Alexander Stepanov (the primary designer and implementer of the C++ STL) [ref, ref]

"The problem with object-oriented languages is they’ve got all this implicit environment that they carry around with them. You wanted a banana but what you got was a gorilla holding the banana and the entire jungle."
—  Joe Armstrong (inventor of Erlang) [ref]

"Like countless other intellectual fads over the years (relevance, communism, modernism, and so on — history is littered with them), OOP will be with us until eventually reality asserts itself. But considering how OOP currently pervades both universities and workplaces, OOP may well prove to be a durable delusion. Entire generations of indoctrinated programmers continue to march out of the academy, committed to OOP and nothing but OOP for the rest of their lives."
Richard Mansfield (author and former editor of COMPUTE! magazine) [ref]
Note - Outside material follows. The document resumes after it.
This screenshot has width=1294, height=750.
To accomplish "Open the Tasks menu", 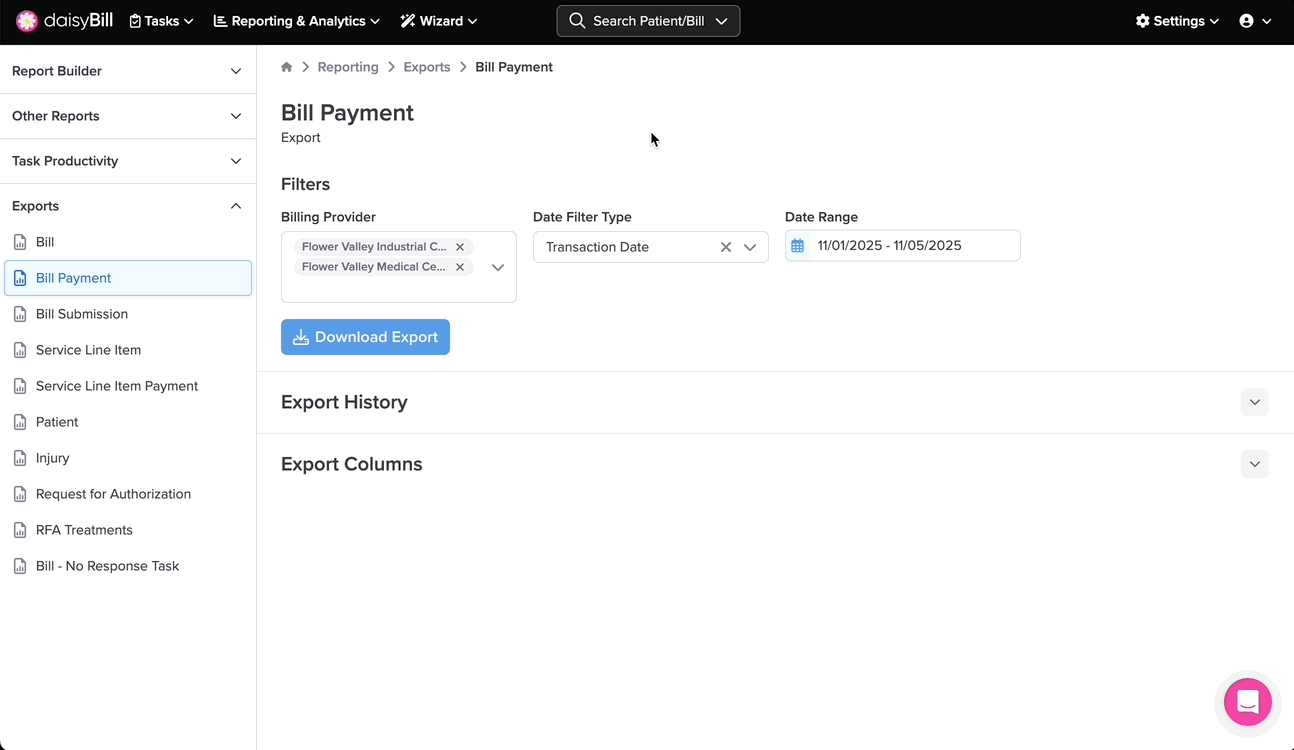I will [161, 21].
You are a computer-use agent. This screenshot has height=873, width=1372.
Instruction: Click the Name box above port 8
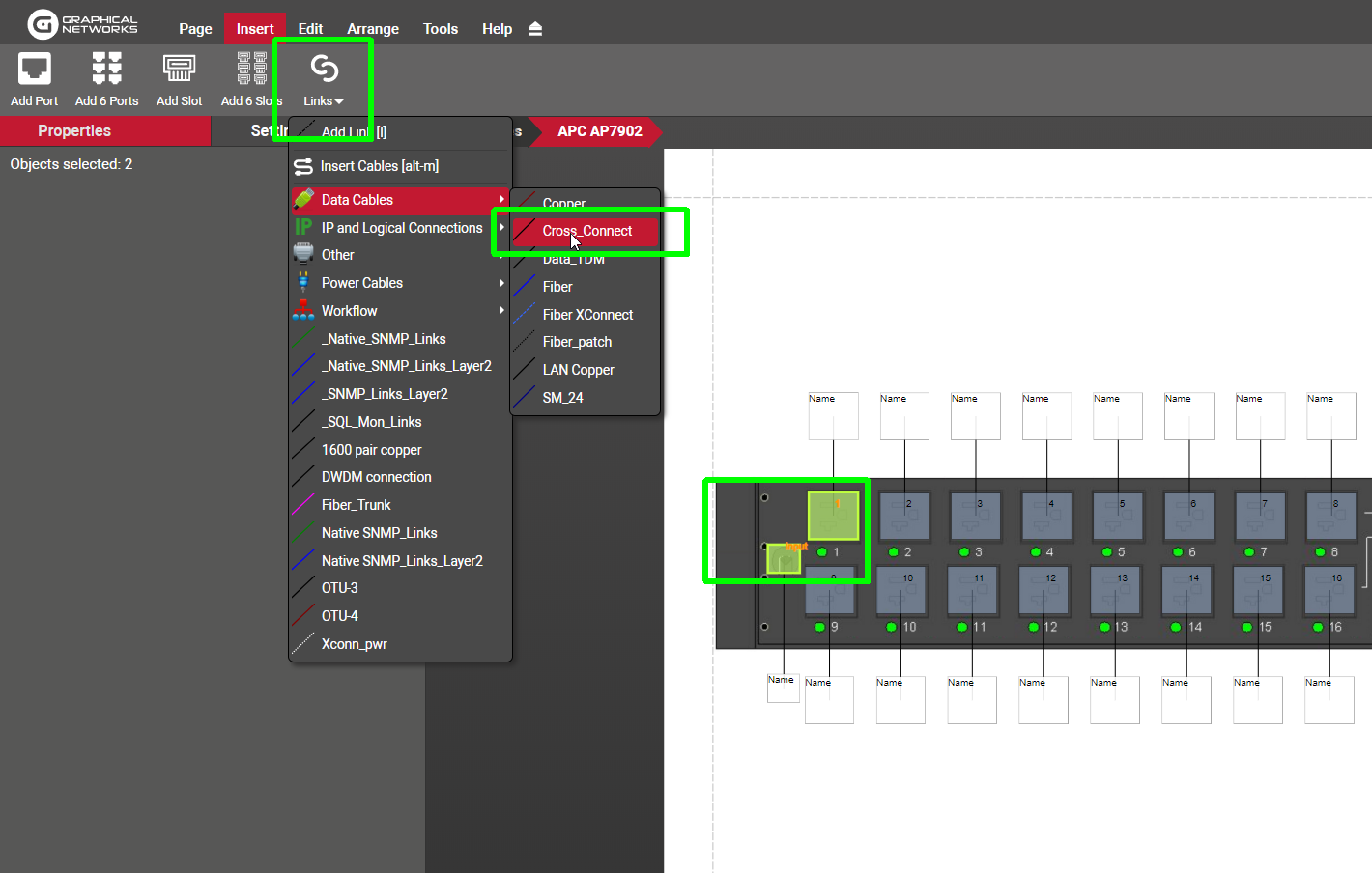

"OOP is to writing a program, what going through airport security is to flying"
Richard Mansfield (author and former editor of COMPUTE! magazine) [ref]

Enough said.

I got feedback that the lines between OOP and managed memory seem to be blurred. Whereas this post focuses primarily on OOP, in today’s development environment it is almost impossible to think of OOP without thinking of some level of managed memory. But still, I should’ve done a better job separating the two of them.